• 原文
POJ 3308 Paratroopers 最大流,乘积化和 难度:2

Paratroopers

Time Limit: 1000MS		Memory Limit: 65536K
Total Submissions: 7267		Accepted: 2194

Description

It is year 2500 A.D. and there is a terrible war between the forces of the Earth and the Mars. Recently, the commanders of the Earth are informed by their spies that the invaders of Mars want to land some paratroopers in the m × n grid yard of one their main weapon factories in order to destroy it. In addition, the spies informed them the row and column of the places in the yard in which each paratrooper will land. Since the paratroopers are very strong and well-organized, even one of them, if survived, can complete the mission and destroy the whole factory. As a result, the defense force of the Earth must kill all of them simultaneously after their landing.

• 数据
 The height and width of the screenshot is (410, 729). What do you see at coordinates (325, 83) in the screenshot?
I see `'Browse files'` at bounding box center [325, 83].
---
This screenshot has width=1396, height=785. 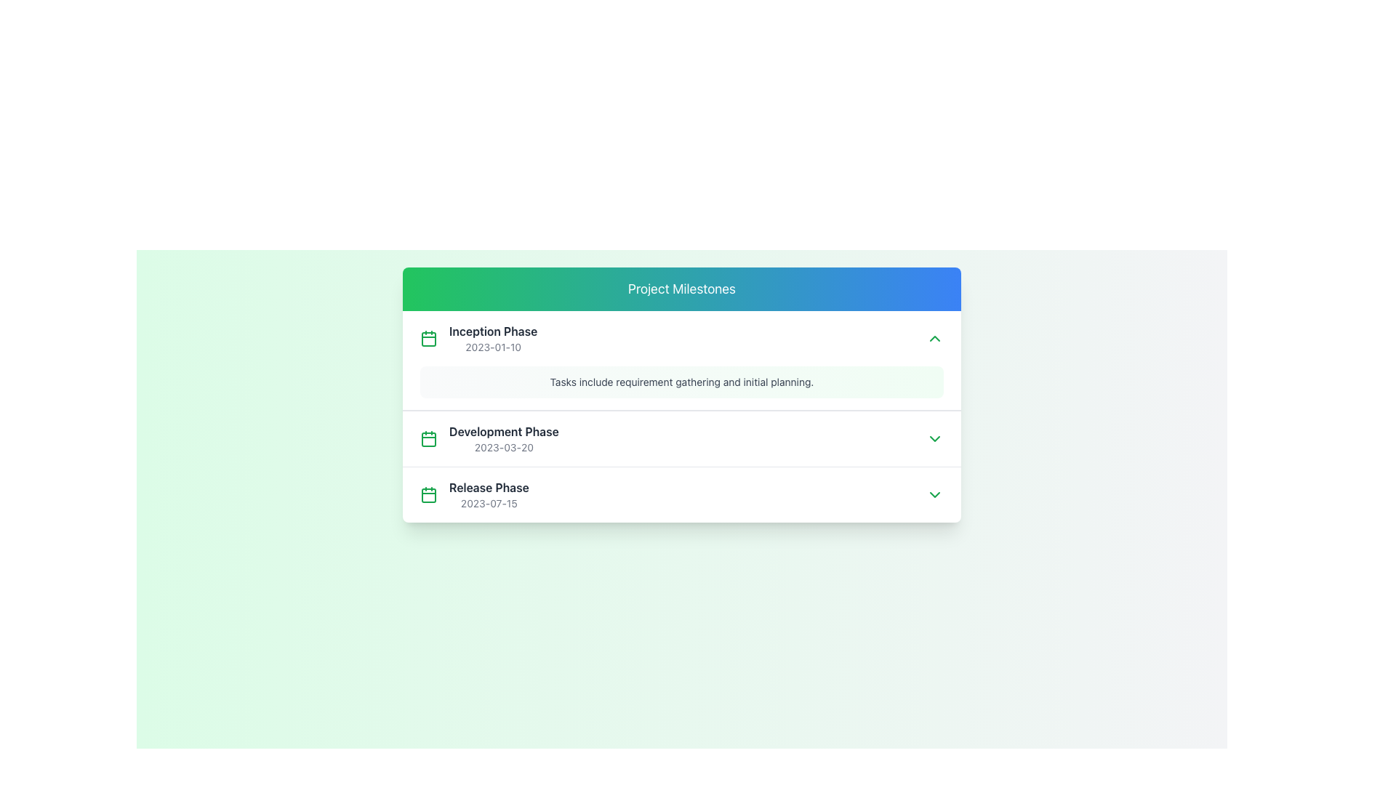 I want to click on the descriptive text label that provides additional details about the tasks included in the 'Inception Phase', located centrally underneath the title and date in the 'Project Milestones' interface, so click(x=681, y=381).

• 任务
能否把伞兵一题的原文中从“POJ 3308 Paratroopers”起、到“after their landing.”为止（包括这两处词句在内）的部分原样照抄一遍？

• 参考答案
POJ 3308 Paratroopers 最大流,乘积化和 难度:2

Paratroopers

Time Limit: 1000MS		Memory Limit: 65536K
Total Submissions: 7267		Accepted: 2194

Description

It is year 2500 A.D. and there is a terrible war between the forces of the Earth and the Mars. Recently, the commanders of the Earth are informed by their spies that the invaders of Mars want to land some paratroopers in the m × n grid yard of one their main weapon factories in order to destroy it. In addition, the spies informed them the row and column of the places in the yard in which each paratrooper will land. Since the paratroopers are very strong and well-organized, even one of them, if survived, can complete the mission and destroy the whole factory. As a result, the defense force of the Earth must kill all of them simultaneously after their landing.